Impromptu, almost unbelievable moments such as this were common on our recent 12-day cruise in Myanmar (formerly called Burma).

The moments were all the more pleasant, as we enjoyed them from the decidedly Western – and opulent – “Orcaella,” the Orient-Express company’s new 25-cabin river cruiser.

Ironically, we might never have had these moments, were it not for a last-minute, change in plans. Orcaella’s “Gorges of the Far North” cruise on the Irrawaddy River saw nary a gorge. Low water levels and a damaged channel had blocked shipping north of Mandalay.

Burmese Seamstress

Seamstress in local market

So we spent most of our time south of Mandalay, visiting areas off the increasingly beaten Burma track, where tourists rarely, if ever, venture.

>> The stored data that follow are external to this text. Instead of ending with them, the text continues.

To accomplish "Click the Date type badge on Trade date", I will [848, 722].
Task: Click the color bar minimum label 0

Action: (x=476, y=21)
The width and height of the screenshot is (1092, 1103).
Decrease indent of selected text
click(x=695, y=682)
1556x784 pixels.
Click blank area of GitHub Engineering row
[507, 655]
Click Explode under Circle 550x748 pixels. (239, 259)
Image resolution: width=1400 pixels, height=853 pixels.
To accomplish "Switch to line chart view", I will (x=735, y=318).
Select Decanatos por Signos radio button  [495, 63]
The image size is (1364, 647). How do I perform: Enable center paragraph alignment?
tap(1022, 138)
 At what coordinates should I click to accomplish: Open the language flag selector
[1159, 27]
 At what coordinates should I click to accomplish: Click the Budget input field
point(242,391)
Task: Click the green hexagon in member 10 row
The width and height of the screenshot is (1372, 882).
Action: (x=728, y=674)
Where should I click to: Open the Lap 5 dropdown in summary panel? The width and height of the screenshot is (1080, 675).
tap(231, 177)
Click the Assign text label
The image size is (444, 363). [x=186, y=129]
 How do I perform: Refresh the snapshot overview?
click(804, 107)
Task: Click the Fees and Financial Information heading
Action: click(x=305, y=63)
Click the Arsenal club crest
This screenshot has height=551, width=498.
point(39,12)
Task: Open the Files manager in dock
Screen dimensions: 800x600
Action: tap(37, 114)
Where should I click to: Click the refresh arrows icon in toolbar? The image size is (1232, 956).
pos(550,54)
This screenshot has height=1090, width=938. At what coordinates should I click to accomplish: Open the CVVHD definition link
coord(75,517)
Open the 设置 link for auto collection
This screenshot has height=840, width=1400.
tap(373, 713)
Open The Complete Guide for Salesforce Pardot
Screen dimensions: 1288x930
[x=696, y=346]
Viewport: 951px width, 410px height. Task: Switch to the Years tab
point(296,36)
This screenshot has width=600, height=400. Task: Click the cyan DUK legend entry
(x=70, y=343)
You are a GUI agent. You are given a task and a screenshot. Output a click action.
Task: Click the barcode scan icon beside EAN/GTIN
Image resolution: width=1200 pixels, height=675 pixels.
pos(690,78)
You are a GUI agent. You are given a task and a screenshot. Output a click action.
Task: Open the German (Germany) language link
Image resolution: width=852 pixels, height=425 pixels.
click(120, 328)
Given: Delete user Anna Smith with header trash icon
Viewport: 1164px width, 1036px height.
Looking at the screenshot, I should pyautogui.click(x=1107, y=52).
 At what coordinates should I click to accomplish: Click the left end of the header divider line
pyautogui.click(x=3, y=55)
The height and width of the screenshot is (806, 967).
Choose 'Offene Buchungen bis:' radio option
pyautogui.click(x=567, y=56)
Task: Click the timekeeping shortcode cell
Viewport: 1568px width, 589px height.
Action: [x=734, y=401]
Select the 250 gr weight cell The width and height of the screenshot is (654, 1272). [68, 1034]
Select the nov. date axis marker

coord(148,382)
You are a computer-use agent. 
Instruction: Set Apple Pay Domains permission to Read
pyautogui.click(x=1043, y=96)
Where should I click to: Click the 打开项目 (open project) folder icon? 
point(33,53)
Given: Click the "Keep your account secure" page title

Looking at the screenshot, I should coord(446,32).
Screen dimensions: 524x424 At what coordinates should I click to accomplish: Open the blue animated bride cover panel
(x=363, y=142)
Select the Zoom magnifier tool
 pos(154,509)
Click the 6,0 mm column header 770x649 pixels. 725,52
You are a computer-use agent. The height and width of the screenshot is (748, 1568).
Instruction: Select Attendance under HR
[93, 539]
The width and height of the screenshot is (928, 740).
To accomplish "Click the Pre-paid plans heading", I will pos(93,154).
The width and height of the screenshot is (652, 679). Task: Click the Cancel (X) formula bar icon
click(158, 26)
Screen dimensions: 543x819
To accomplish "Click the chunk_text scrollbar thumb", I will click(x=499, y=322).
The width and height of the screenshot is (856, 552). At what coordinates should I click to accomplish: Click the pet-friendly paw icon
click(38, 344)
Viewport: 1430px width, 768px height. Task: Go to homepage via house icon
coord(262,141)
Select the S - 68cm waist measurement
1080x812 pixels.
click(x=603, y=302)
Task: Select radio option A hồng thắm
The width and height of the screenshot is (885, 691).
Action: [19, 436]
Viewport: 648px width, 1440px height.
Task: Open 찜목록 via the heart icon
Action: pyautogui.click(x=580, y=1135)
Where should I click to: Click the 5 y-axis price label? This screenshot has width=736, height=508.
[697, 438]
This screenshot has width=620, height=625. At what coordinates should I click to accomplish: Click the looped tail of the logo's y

Over the course of 12 days, we were serenaded by school children from a remote village, rode ox carts, pony carts, unspeakably noisy, three-wheeled “tuk-tuks,” blasted around mountain curves in tiny trucks to view a shimmering sunset over the Irrawaddy.

IRT guests Orlando & Olga Herrera, left, and Ron Fisher and Evelyn Fitzpatrick make the dusty trek up to Gwe-Chaung fortress.

IRT guests Orlando & Olga Herrera, left, and Ron Fisher and Evelyn Fitzpatrick make the dusty trek up to Gwe-Chaung fortress.

Many of us opted for a dawn “Balloons Over Bagan” experience, an unforgettable journey to admire an aerial panorama of the ancient city’s over 2,000 pagodas in near silence.

Society President Eleanor Hardy with baby.

Society President Eleanor Hardy with baby.

Others enjoyed – or endured, depending on one’s tolerance of riding a bus for almost three hours each way over winding, bumpy roads – a first-ever tourist visit to an elephant camp, high in the hills.

Our trip included visits to bustling Yangon and Mandalay, and their gorgeous pagodas, with an unending array of golden spires and Buddha statues. Buddhism is central to the lives of most people we encountered. One can see it in the immense crowds visiting the temples: families, teenagers, children, old people, monks and nuns.

Young boys dressed like Prince Buddha prepare to become monks.

Young boys dressed like Prince Buddha prepare to become monks.

With few exceptions, we were met by graceful, smiling, shy but proud Burmese. Those in the small villages had seen few if any Westerners.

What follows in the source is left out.